Série de consignes:
**1)** Dans l'extrait sur l'historiographie des Rébellions, quel terme anglais avait en fait été employé à la place de « stagnation » ?
**2)** Prolongez l'extrait sur l'historiographie des Rébellions à partir de sa dernière phrase.

Extrait du texte:
D’abord, un bref retour sur le terme stagnation, dont j’ai dénoncé l’utilisation dans le contexte de commentaires portant sur l’évolution récente de l’historiographie canadienne des Rébellions. Le terme était plutôt stalled, qui a effectivement une « connotation moins négative ». Toutefois, l’épithète employée n’est peut-être pas plus enviable (l’Oxford Canadian Dictionary of Current English évoque le retard, l’arrêt du mouvement ou de la progression) et, surtout, elle n’est pas représentative du pan québécois de l’historiographie en particulier, que Dagenais et Mauduit reconnaissent bien être plus dynamique, quoi que trop imprégné, écrivent-ils, de « perceptions nationales ». C’est néanmoins avec satisfaction que j’ai lu les précisions de la réplique qui démontrent l’ouverture dont ceux-ci font preuve dans leur démarche.

Données affichées:

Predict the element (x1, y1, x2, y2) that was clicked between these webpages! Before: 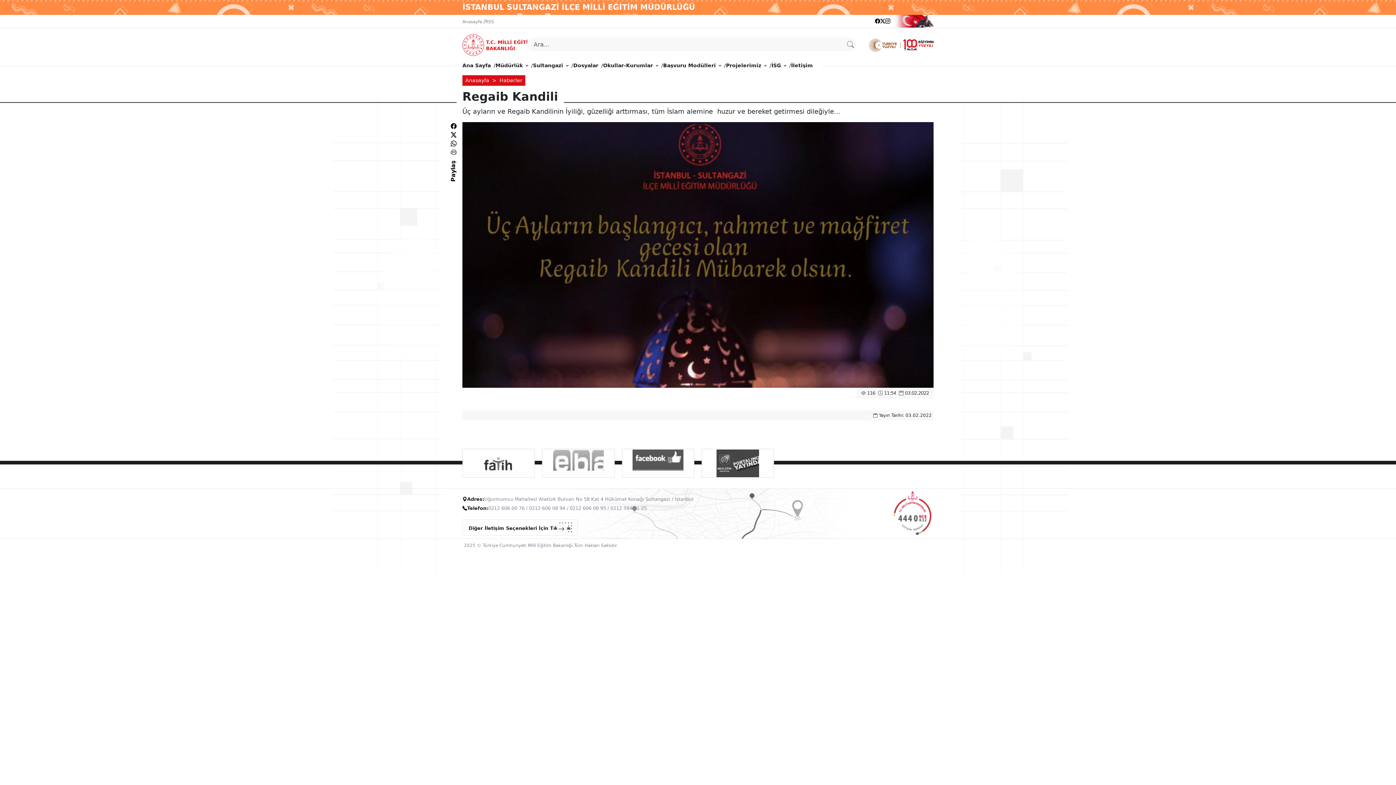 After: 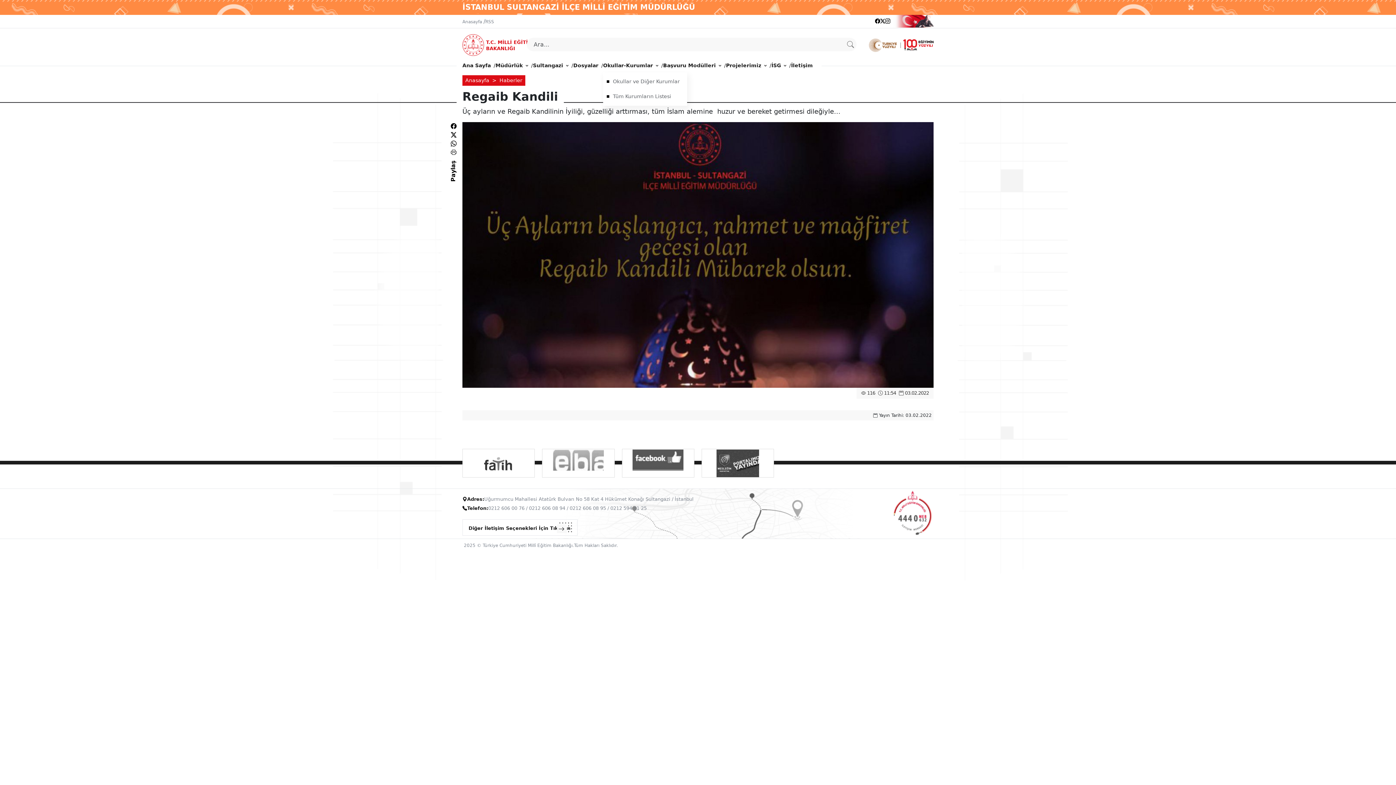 Action: label: Okullar-Kurumlar bbox: (603, 58, 658, 72)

Réponses dans l'ordre:
**1)** Le terme employé était « stalled ».

**2)**
Dans un autre ordre d’idées, Dagenais et Mauduit n’ont voulu imposer aucun cadre conceptuel rigide aux différentes contributions, une souplesse bienvenue qui a cependant probablement participé à une impression d’ambiguïté méthodologique. Car, en s’y arrêtant trop vite, on pourrait soulever l’argument que l’historiographie des Rébellions était déjà investie d’une propension à voir au-delà de ses frontières, surtout du côté de l’historiographie québécoise[1]. Mes collègues m’objecteront cependant que peu font état d’influences réciproques et d’interconnexions transfrontalières. Comme ils ont voulu le rappeler par divers exemples dans la réplique, c’est là que se trouve « l’apport du livre », et c’est ici notamment que mon compte rendu les a déçus, car c’est la mise en lumière inédite d’une dynamique d’envergure nord-américaine que je passe trop sous silence. Ainsi, afin de faire profiter encore une fois le lectorat de précisions utiles, je ne pourrais que souhaiter la publication de l’intervention de Mauduit au Congrès de l’IHAF 2019 (« Qu’est-ce que l’histoire transnationale ? Apports méthodologiques de l’histoire connectée ») qui prenait en partie appui sur des idées mises de l’avant dans Revolutions across Borders et dans son excellente thèse de doctorat[2] pour expliquer l’intérêt heuristique de l’histoire transnationale pour l’étude de la Rébellion canadienne.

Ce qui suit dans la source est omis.